[Start of section]

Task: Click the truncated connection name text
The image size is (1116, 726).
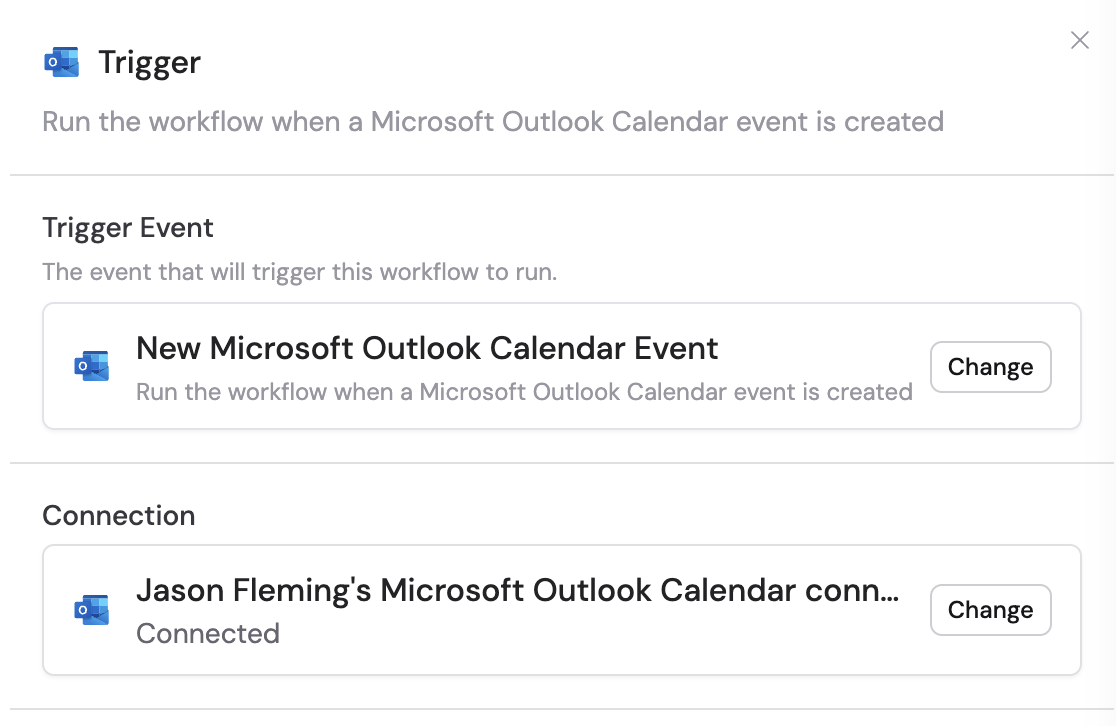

[End of section]
[Start of section]

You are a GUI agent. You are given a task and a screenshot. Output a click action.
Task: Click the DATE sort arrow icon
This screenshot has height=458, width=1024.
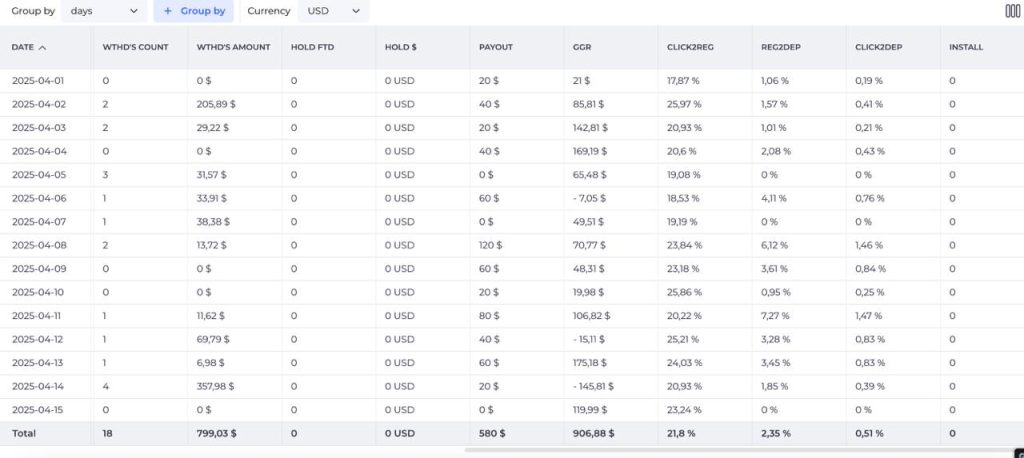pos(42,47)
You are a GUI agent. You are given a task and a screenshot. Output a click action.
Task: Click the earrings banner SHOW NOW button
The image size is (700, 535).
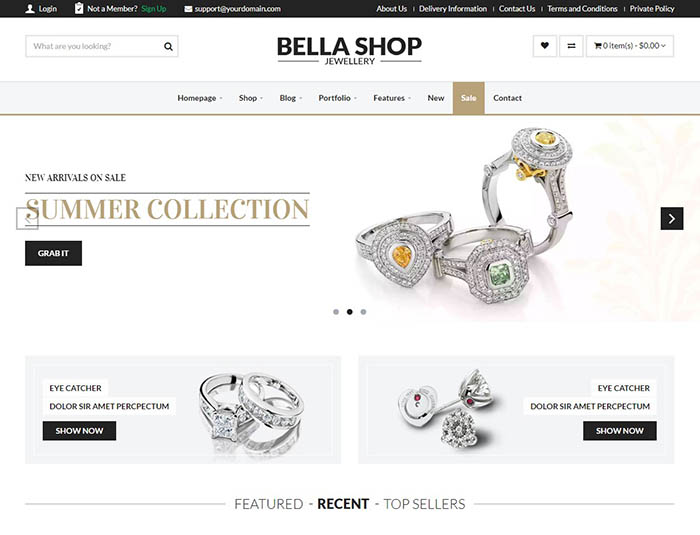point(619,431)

[End of section]
[Start of section]

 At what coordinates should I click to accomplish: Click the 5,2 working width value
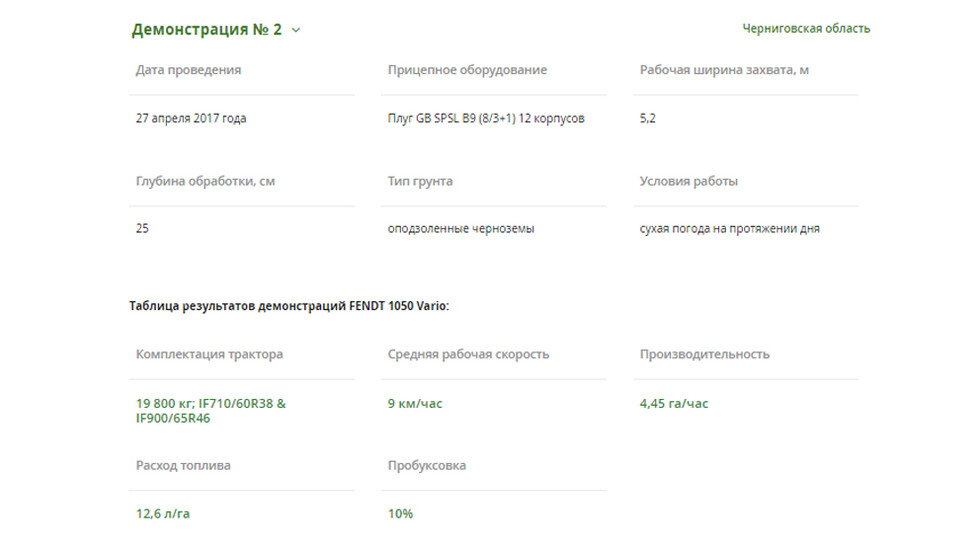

[End of section]

In the entries above, please find the line with "Task: Click the truncated" and the line with "The image size is (1116, 726).", then write out exactly those two lines and every line between them, and nothing more.

OUTPUT FOR THIS TASK:
Task: Click the truncated connection name text
The image size is (1116, 726).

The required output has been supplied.